Downton Abbey fans: do you think the divide between the rich and poor in the series is extreme? Take a look in our current backyard.
Like millions of people around the world, I am a fan of the British television drama Downton Abbey. Although set in England between 1912 and 1920, the characters mirror the American elite during the era (in fact, one of the characters is a nouveau riche American heiress from Cincinnati).

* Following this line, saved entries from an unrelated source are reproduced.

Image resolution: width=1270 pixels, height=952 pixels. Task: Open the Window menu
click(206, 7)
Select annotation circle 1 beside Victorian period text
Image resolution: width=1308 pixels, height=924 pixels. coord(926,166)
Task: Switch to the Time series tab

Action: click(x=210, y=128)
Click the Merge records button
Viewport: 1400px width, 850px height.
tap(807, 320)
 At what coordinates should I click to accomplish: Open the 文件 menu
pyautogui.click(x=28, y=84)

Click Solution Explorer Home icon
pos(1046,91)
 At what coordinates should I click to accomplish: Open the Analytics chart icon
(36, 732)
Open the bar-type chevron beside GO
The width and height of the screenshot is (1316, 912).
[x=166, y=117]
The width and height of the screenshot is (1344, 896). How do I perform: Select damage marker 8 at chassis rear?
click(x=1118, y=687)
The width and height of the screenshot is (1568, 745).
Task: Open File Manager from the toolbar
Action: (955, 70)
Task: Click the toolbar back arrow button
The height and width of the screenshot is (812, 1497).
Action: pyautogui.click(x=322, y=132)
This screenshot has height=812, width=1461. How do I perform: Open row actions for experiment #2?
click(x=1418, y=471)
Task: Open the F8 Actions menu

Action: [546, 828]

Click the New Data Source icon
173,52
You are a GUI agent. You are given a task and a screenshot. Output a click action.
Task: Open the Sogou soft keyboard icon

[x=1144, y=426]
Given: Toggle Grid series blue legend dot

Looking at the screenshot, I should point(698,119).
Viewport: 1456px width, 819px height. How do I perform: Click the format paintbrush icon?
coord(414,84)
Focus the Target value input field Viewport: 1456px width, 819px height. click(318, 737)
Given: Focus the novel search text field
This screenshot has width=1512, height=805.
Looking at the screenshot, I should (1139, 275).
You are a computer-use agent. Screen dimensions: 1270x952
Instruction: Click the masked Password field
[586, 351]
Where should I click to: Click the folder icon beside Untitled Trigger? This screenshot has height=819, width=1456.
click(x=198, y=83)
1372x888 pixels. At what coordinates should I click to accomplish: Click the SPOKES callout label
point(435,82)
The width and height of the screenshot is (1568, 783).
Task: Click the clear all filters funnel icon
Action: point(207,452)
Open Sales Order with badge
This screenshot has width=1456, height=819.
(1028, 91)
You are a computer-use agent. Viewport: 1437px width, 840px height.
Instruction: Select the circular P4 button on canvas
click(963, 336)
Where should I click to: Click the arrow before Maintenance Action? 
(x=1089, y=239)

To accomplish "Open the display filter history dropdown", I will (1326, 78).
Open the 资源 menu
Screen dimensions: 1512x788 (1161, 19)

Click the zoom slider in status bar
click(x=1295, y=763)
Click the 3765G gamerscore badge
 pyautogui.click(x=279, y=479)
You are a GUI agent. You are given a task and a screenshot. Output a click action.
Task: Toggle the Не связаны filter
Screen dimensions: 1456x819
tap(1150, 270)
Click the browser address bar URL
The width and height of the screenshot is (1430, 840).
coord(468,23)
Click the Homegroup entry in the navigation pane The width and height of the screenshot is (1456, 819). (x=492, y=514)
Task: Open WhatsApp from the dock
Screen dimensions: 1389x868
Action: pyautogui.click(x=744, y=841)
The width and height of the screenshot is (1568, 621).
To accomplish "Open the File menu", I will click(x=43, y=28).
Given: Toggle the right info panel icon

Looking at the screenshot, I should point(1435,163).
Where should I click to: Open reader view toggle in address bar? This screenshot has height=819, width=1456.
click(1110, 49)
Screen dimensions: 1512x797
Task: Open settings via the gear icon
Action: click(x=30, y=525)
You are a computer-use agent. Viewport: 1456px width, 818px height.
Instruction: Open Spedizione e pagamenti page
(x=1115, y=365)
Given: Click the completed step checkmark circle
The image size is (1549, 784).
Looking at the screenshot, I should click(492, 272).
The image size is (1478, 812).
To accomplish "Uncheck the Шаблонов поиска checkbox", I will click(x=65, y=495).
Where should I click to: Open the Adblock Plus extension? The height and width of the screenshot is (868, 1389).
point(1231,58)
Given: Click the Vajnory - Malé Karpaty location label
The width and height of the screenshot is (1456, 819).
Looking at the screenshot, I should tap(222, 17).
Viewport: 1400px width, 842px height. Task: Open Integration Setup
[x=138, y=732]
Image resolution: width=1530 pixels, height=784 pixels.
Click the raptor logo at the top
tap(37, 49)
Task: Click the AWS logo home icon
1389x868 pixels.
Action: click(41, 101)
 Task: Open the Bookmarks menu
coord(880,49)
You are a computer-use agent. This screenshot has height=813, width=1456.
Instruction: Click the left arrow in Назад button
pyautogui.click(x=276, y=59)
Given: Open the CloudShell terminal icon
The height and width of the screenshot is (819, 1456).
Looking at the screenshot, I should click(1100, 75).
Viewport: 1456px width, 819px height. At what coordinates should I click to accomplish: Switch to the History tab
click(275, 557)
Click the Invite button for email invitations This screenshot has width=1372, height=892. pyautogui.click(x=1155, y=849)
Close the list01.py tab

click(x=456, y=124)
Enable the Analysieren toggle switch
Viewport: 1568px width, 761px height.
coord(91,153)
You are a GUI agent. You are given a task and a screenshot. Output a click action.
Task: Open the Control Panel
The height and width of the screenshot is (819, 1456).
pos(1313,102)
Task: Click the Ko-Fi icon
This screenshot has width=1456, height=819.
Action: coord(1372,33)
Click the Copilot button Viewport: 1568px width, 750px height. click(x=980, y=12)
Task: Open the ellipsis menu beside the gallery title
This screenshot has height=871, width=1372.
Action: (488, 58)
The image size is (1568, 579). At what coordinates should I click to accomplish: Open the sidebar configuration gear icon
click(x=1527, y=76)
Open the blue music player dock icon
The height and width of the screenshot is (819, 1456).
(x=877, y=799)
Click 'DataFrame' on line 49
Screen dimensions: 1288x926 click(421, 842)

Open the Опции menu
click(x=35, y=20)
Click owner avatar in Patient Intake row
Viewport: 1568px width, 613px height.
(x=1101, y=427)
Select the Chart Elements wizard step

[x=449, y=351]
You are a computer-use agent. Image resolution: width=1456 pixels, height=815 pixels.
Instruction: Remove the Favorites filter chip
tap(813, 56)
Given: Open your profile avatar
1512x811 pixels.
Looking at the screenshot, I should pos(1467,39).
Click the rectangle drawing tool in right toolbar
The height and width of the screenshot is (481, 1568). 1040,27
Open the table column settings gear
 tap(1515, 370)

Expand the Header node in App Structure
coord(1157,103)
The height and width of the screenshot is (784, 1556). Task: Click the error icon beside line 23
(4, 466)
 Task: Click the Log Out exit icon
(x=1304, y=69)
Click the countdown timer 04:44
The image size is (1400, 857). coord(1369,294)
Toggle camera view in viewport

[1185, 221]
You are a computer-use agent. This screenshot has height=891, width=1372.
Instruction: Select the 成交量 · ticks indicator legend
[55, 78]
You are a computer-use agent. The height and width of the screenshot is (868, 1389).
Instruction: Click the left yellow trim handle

The historical divide between rich and poor as portrayed in the series may seem anachronistic to modern viewers, but in reality the social and economic chasm in the United States is as extreme today as it was a century ago. Paul Krugman, the Nobel laureate economist, has written that we have experienced a “great economic arc from high inequality” during the Gilded Age “to relative equality and back again.” The Occupy Wall Street movement uses the slogan “We are the 99%” to emphasize the growing income and wealth inequality between the wealthiest 1% and the rest of the population.
In 1915, when the Rockefellers, Carnegies and Mellons dominated American industry, the richest 1% of Americans earned roughly 18% of all income. Today, the top 1% account for 24%. In 1928, one year before the global financial crash, the wealthiest 1% owned 892 times more than 90% of the nation’s citizens. Today, the top 1% owns 976 times more than the entire bottom 90%.
Despite the similar historical disparity between rich and poor, the quality of life for ordinary people today is generally far superior to their ancestors in the first quarter of the 20th century. Life was hard for most people and medical science was relatively primitive. In 1920, infant mortality rates were 82 per thousand for white children and 132 for blacks (today the rate is respectively 6 and 14 per thousand). At the beginning of the ‘20s a man could expect to live 56 years and a woman’s average lifespan was 58. As depicted in Downton Abbey, ordinary people worked at least six days a week; after World War I, American blast furnace workers generally put in 84-hour work weeks.
Lacking big screen plasma TVs, iPods, Twitter and other modern gadgets and social media tools, those poor servants in Downton Abbey had to spend their off-duty time reading, sewing and conversing. . . . on second thought, perhaps they WERE better off than people today!
jody rein says
I love this creative and pertinent take on the ways the economic disparities shown so vividly in Downton Abbey aren’t all that different from America today. It’s heartbreaking and so important!
Grace Elliot says
It’s difficult to know who has the better deal : then or now, but there certainly seems to be a transitional time around WWI when people felt regret for times that had passed – so they cant have been all bad.
TAdmin says
Thanks Grace. Much appreciate your comment.